I have a python function that takes a list of smaller images boxes
(represented as float arrays) and the whole image img
in as a parameter and finds outliers. The outliers will either be significantly brighter or darker than the other images in the list, but darker is the more common case.
def find_outliers(boxes, img):
means = [np.mean(box['src']) for box in boxes]
asc = sorted(means)
q1, q3 = np.percentile(asc, [25,75])
iqr = q3 - q1
lower = q1 - (1.5 * iqr)
upper = q3 + (1.5 * iqr)
# print('thresholds:', lower, upper)
return list(filter(lambda x: np.mean(x['src']) < lower or np.mean(x['src']) > upper, boxes))
This method allows me to create thresholds based on the image, instead of coming up with hard values, which is ideal in my situation. There are 3 problems I need to address if I continue this approach.

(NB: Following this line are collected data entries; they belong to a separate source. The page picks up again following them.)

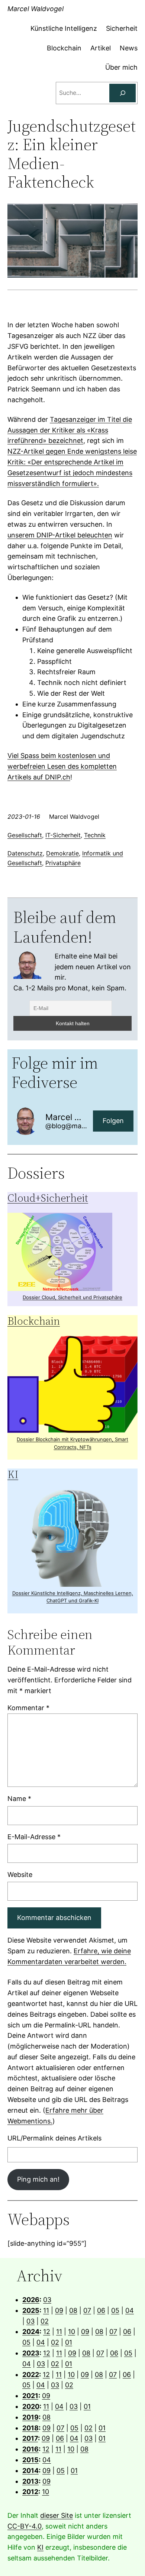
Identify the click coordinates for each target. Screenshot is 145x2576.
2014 (30, 2470)
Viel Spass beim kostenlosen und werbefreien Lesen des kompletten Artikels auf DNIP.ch (62, 766)
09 (59, 2310)
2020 (30, 2406)
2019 (30, 2417)
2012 (30, 2492)
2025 (30, 2310)
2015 (30, 2460)
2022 (30, 2374)
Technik (95, 835)
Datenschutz (25, 853)
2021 (30, 2396)
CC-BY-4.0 (24, 2526)
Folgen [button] (113, 1121)
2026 (30, 2300)
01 (68, 2342)
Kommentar (28, 1708)
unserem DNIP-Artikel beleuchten (59, 535)
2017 (30, 2438)
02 (45, 2321)
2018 (30, 2428)
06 (101, 2310)
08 (73, 2310)
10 (71, 2331)
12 (46, 2331)
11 (46, 2310)
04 (129, 2310)
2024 (30, 2331)
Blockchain (33, 1321)
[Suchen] (122, 93)
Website (19, 1874)
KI (12, 1474)
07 (87, 2310)
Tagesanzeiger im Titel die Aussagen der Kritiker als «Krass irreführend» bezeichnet (69, 430)
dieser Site (56, 2515)
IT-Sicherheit (63, 835)
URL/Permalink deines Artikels (54, 2138)
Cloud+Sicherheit (47, 1198)
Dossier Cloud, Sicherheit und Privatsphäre (72, 1297)
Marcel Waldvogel (35, 9)
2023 (30, 2353)
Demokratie (62, 853)
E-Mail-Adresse (34, 1837)
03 (47, 2300)
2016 (30, 2449)
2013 (30, 2481)
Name (19, 1798)
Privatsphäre (63, 863)
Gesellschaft (24, 835)
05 (115, 2310)
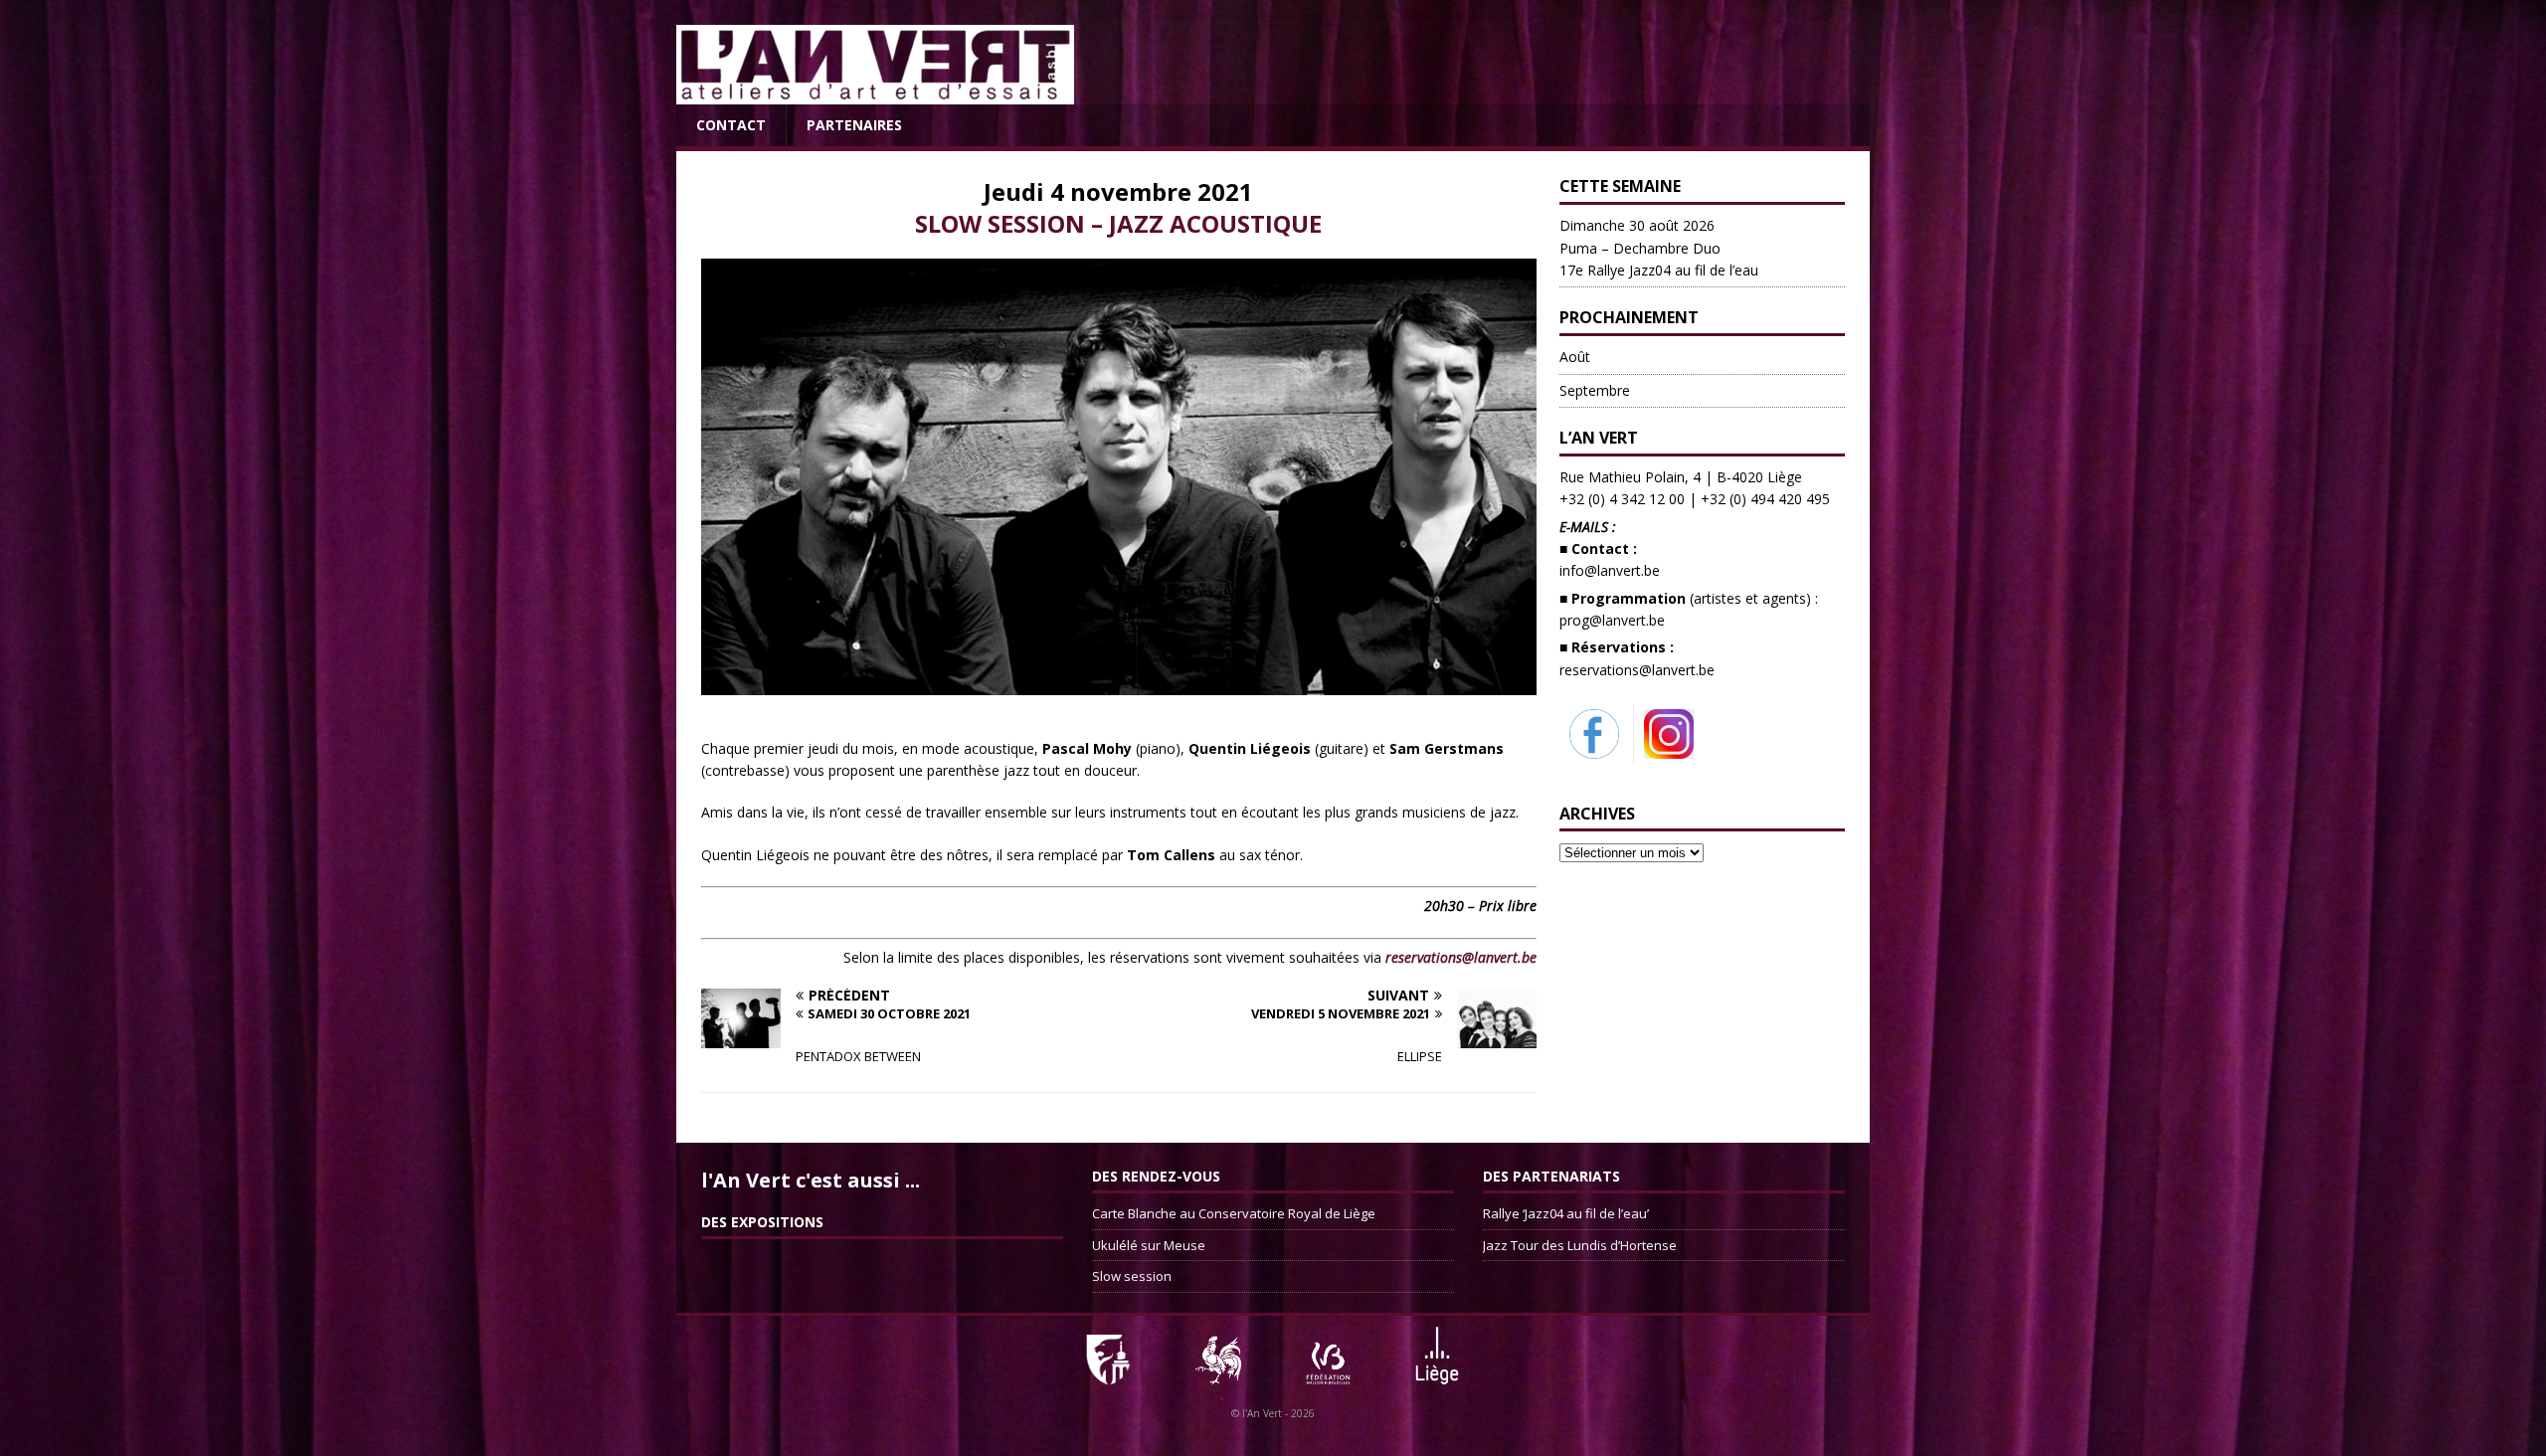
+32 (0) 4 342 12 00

- Sometimes the brighter/darker images outnumber the normal images. These images have extreme values which biases my outlier method into thinking they are normal.
- Sometimes the number of
boxes
is very small (3 or 4). This makes it hard for this method to find a lower and upper bound. - The lower and upper bounds can be negative, but all of my values will be greater than or equal to 0
Is there a statistical approach that is better suited for this type of problem?
Note: I also have tried the standard deviation outlier approach but this one isn't suitable in this scenario.